** TASK DETAILS **
For this exercise, transcribe all the records below exactly.

** INFORMATION SHOWN **
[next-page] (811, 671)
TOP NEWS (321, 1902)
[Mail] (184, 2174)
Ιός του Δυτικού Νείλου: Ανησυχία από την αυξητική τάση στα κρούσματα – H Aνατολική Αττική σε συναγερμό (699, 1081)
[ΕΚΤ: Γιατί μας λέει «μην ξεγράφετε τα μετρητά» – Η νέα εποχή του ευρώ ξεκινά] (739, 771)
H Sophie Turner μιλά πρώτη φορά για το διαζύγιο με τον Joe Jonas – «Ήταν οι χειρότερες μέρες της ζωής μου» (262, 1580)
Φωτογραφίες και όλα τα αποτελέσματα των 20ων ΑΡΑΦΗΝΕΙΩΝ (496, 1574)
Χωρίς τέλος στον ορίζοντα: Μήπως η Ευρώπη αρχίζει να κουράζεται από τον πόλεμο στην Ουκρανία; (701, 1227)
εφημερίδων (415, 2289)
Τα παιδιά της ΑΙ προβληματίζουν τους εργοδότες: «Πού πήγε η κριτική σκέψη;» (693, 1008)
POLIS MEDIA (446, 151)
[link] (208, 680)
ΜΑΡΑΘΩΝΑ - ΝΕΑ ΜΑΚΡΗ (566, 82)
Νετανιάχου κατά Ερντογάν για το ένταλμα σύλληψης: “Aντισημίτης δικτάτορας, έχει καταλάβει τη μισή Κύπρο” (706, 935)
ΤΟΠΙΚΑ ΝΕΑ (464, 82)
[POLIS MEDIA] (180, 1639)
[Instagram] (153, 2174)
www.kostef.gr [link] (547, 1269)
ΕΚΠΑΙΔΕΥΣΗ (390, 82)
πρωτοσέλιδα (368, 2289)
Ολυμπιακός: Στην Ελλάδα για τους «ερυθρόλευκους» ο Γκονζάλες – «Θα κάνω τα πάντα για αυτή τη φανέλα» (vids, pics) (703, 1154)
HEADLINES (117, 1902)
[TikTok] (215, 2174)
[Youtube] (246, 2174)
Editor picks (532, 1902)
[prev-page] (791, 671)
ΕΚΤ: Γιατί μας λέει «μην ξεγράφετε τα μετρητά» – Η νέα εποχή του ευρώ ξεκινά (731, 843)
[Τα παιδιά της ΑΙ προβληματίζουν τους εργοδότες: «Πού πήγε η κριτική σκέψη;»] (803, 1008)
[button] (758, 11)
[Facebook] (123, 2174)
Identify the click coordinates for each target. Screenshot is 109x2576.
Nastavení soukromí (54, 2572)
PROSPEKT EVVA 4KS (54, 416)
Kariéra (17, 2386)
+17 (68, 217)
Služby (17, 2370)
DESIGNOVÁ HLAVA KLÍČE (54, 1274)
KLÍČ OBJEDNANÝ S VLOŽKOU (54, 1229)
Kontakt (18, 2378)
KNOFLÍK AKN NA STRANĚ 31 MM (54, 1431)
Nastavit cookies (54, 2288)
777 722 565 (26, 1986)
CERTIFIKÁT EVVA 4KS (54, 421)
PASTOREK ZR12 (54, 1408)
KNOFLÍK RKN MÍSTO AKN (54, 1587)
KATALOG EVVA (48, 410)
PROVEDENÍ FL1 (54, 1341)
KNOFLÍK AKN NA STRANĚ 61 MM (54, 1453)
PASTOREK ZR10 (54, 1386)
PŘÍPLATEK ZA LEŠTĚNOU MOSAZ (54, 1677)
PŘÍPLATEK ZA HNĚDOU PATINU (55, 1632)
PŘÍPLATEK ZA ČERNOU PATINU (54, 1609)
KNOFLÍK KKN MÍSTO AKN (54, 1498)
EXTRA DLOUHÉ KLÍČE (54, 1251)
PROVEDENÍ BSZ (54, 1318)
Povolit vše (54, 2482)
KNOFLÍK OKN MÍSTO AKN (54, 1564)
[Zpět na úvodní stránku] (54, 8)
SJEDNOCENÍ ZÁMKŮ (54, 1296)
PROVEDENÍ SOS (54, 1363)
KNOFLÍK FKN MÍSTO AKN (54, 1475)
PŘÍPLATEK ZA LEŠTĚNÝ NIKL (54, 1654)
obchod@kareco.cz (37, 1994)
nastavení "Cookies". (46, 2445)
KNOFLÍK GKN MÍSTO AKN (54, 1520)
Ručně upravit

** EXERCISE ANSWER **
[next-page] (811, 671)
TOP NEWS (321, 1902)
[Mail] (184, 2174)
Ιός του Δυτικού Νείλου: Ανησυχία από την αυξητική τάση στα κρούσματα – H Aνατολική Αττική σε συναγερμό (699, 1081)
[ΕΚΤ: Γιατί μας λέει «μην ξεγράφετε τα μετρητά» – Η νέα εποχή του ευρώ ξεκινά] (739, 771)
H Sophie Turner μιλά πρώτη φορά για το διαζύγιο με τον Joe Jonas – «Ήταν οι χειρότερες μέρες της ζωής μου» (262, 1580)
Φωτογραφίες και όλα τα αποτελέσματα των 20ων ΑΡΑΦΗΝΕΙΩΝ (496, 1574)
Χωρίς τέλος στον ορίζοντα: Μήπως η Ευρώπη αρχίζει να κουράζεται από τον πόλεμο στην Ουκρανία; (701, 1227)
εφημερίδων (415, 2289)
Τα παιδιά της ΑΙ προβληματίζουν τους εργοδότες: «Πού πήγε η κριτική σκέψη;» (693, 1008)
POLIS MEDIA (446, 151)
[link] (208, 680)
ΜΑΡΑΘΩΝΑ - ΝΕΑ ΜΑΚΡΗ (566, 82)
Νετανιάχου κατά Ερντογάν για το ένταλμα σύλληψης: “Aντισημίτης δικτάτορας, έχει καταλάβει τη μισή Κύπρο” (706, 935)
ΤΟΠΙΚΑ ΝΕΑ (464, 82)
[POLIS MEDIA] (180, 1639)
[Instagram] (153, 2174)
www.kostef.gr [link] (547, 1269)
ΕΚΠΑΙΔΕΥΣΗ (390, 82)
πρωτοσέλιδα (368, 2289)
Ολυμπιακός: Στην Ελλάδα για τους «ερυθρόλευκους» ο Γκονζάλες – «Θα κάνω τα πάντα για αυτή τη φανέλα» (vids, pics) (703, 1154)
HEADLINES (117, 1902)
[TikTok] (215, 2174)
[Youtube] (246, 2174)
Editor picks (532, 1902)
[prev-page] (791, 671)
ΕΚΤ: Γιατί μας λέει «μην ξεγράφετε τα μετρητά» – Η νέα εποχή του ευρώ ξεκινά (731, 843)
[Τα παιδιά της ΑΙ προβληματίζουν τους εργοδότες: «Πού πήγε η κριτική σκέψη;»] (803, 1008)
[button] (758, 11)
[Facebook] (123, 2174)
Identify the click coordinates for each target. Screenshot is 109x2576.
Nastavení soukromí (54, 2572)
PROSPEKT EVVA 4KS (54, 416)
Kariéra (17, 2386)
+17 (68, 217)
Služby (17, 2370)
DESIGNOVÁ HLAVA KLÍČE (54, 1274)
KLÍČ OBJEDNANÝ S VLOŽKOU (54, 1229)
Kontakt (18, 2378)
KNOFLÍK AKN NA STRANĚ 31 MM (54, 1431)
Nastavit cookies (54, 2288)
777 722 565 (26, 1986)
CERTIFIKÁT EVVA 4KS (54, 421)
PASTOREK ZR12 (54, 1408)
KNOFLÍK RKN MÍSTO AKN (54, 1587)
KATALOG EVVA (48, 410)
PROVEDENÍ FL1 (54, 1341)
KNOFLÍK AKN NA STRANĚ 61 MM (54, 1453)
PASTOREK ZR10 (54, 1386)
PŘÍPLATEK ZA LEŠTĚNOU MOSAZ (54, 1677)
PŘÍPLATEK ZA HNĚDOU PATINU (55, 1632)
PŘÍPLATEK ZA ČERNOU PATINU (54, 1609)
KNOFLÍK KKN MÍSTO AKN (54, 1498)
EXTRA DLOUHÉ KLÍČE (54, 1251)
PROVEDENÍ BSZ (54, 1318)
Povolit vše (54, 2482)
KNOFLÍK OKN MÍSTO AKN (54, 1564)
[Zpět na úvodní stránku] (54, 8)
SJEDNOCENÍ ZÁMKŮ (54, 1296)
PROVEDENÍ SOS (54, 1363)
KNOFLÍK FKN MÍSTO AKN (54, 1475)
PŘÍPLATEK ZA LEŠTĚNÝ NIKL (54, 1654)
obchod@kareco.cz (37, 1994)
nastavení "Cookies". (46, 2445)
KNOFLÍK GKN MÍSTO AKN (54, 1520)
Ručně upravit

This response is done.